Eigenvectors of the hamiltonian

[captainjack2000]

Homework Statement

The Hamiltonian of a system has the matrix representation

H=Vo*(1-e , 0 , 0
0 , 1 , e
0 , e , 2)

Write down the eigenvalues and eigenvectors of the unperturbed Hamiltonian (e=0)

Homework Equations

when unperturbed the Hamiltonian will reduce to Vo* the 3x3 matrix with 1,1,2 along the diagonal. the eigenvalues are therefore Vo,Vo,2Vo (right??)

I am a bit confused about how to calculate the eigenvectors. I have tried looking this up but still get confused. Would they not all be zero since if you sub the eigenvalue Vo back into matrix you would get for the first row

Vo(1-Vo,0,0) * (x,y,z) = (0,0,0) where (x,y,z) is a vertical matrix?

 

[morphemera]

What is the problem then? You should know that the 0 vector is the trivial solution, so it is not count for the eigenvector cos it cannot span any solution space.

 

[captainjack2000]

So how would you calculate the other eigenvectors. Sorry I am still confused.

 

[morphemera]

for e=0,
H=
(Vo , 0 , 0
0 , Vo , 0
0 , 0 , 2Vo)
eigenvalue is Vo,Vo,2Vo as you said. So what is the standard procedure to find the eigenvector? I assume that you should take at least one linear algebra before you take QM.

 

[paranormal]

Yes, you are correct about the eigenvalues for the unperturbed Hamiltonian. The eigenvalues will indeed be Vo, Vo, and 2Vo, as you have correctly calculated.

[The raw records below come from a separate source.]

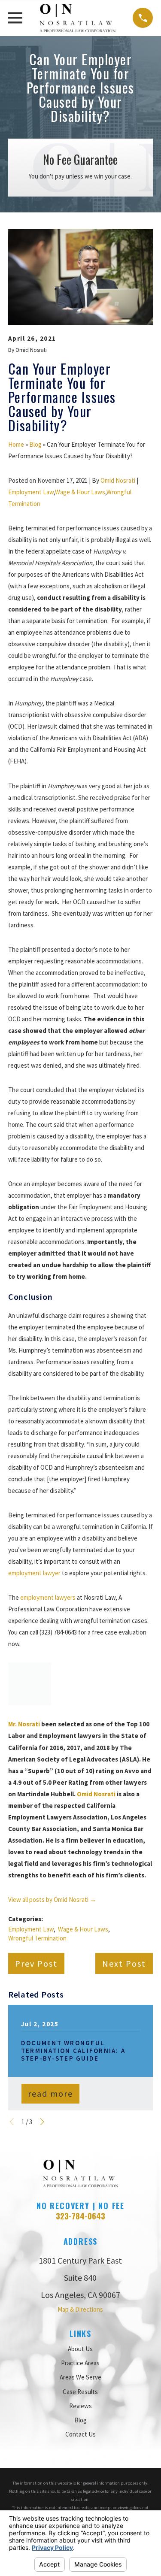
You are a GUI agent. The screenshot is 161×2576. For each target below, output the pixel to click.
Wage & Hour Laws (80, 492)
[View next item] (42, 2121)
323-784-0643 (80, 2216)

To calculate the eigenvectors, you will need to solve the following equation for each eigenvalue:

(H - λI)v = 0

Where H is the Hamiltonian matrix, λ is the eigenvalue, I is the identity matrix, and v is the eigenvector. This equation essentially represents the condition for an eigenvector, where the matrix multiplied by the eigenvector is equal to the eigenvalue multiplied by the same eigenvector.

For the first eigenvalue Vo, the equation will be:

(Vo - VoI)v = 0

Solving this equation will give you the eigenvector (1,0,0). Similarly, for the second eigenvalue Vo, the equation will be:

(Vo - VoI)v = 0

Solving this equation will give you the eigenvector (0,1,0). And for the third eigenvalue 2Vo, the equation will be:

(2Vo - 2VoI)v = 0

Solving this equation will give you the eigenvector (0,0,1).

So, the eigenvectors for the unperturbed Hamiltonian are (1,0,0), (0,1,0), and (0,0,1).

I hope this helps clarify the process for calculating eigenvectors for the given Hamiltonian. Let me know if you have any further questions.